/---

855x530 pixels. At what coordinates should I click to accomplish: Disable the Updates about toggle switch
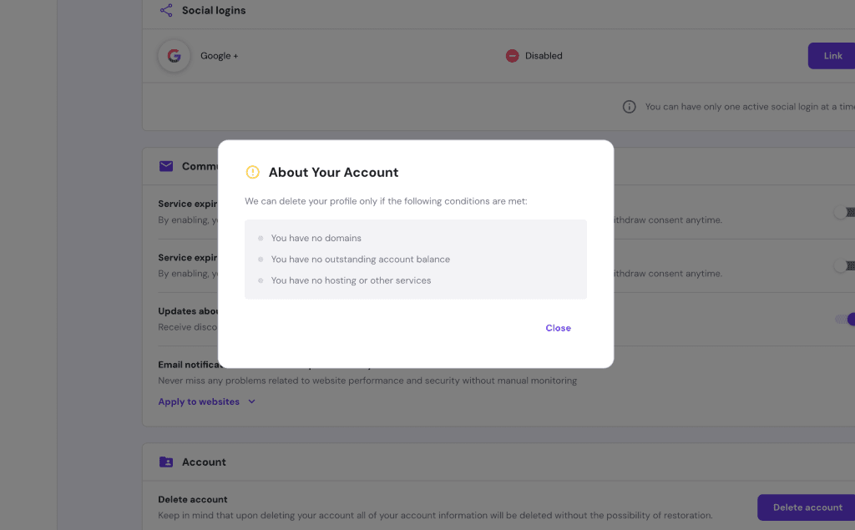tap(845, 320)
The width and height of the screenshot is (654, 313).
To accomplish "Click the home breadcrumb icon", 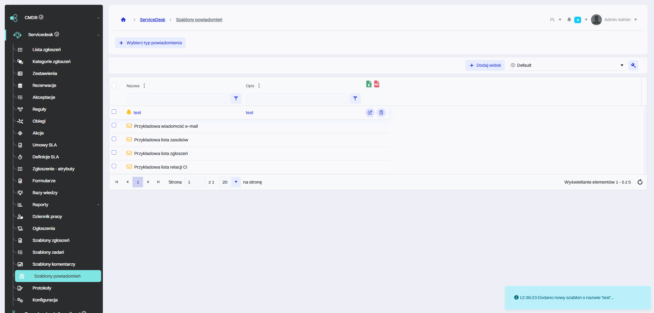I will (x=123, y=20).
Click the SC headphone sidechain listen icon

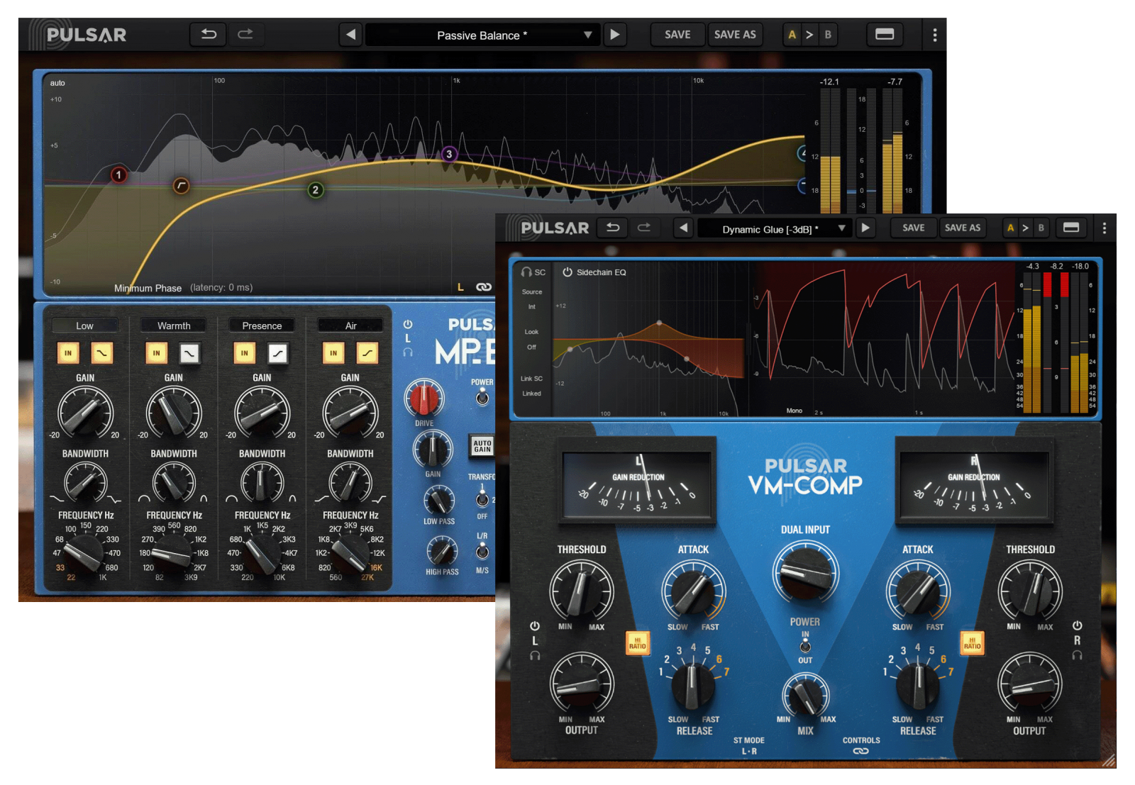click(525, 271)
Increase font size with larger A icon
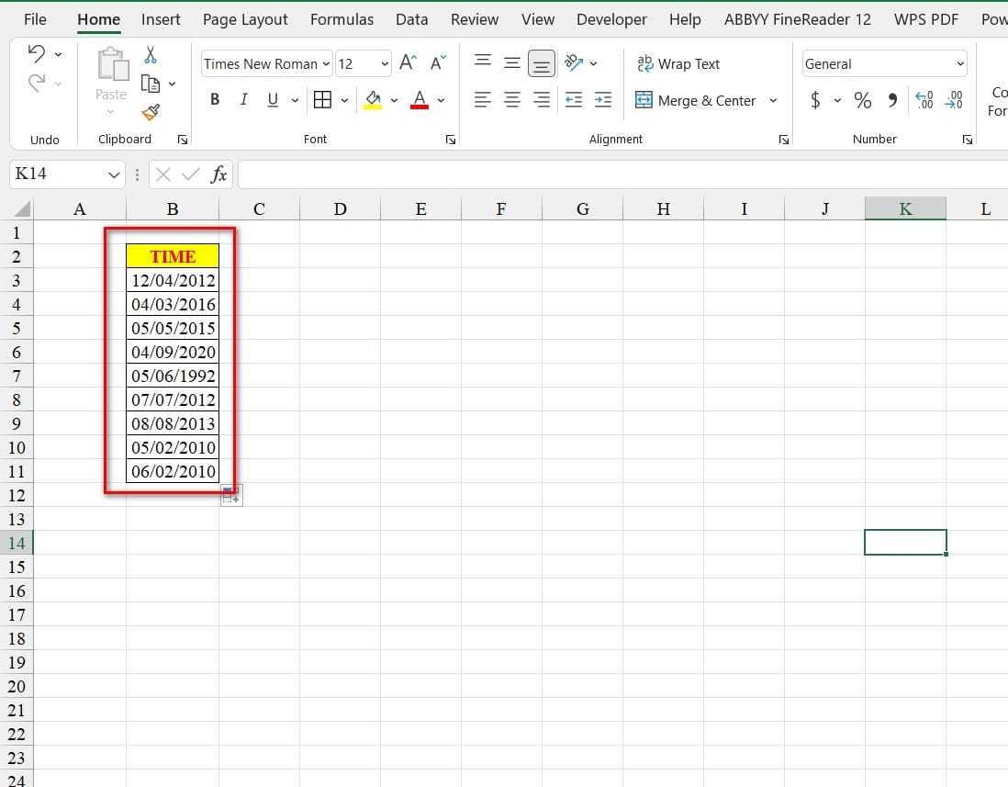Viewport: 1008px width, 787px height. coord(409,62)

\---

TASK –
Reproduce the listing verbatim, from the line containing "Click the SC headphone sidechain listen icon" through the end of the listing, both ends included. Leave out the pictures.

OUTPUT BELOW –
Click the SC headphone sidechain listen icon

click(525, 271)
Increase font size with larger A icon
Viewport: 1008px width, 787px height. coord(409,62)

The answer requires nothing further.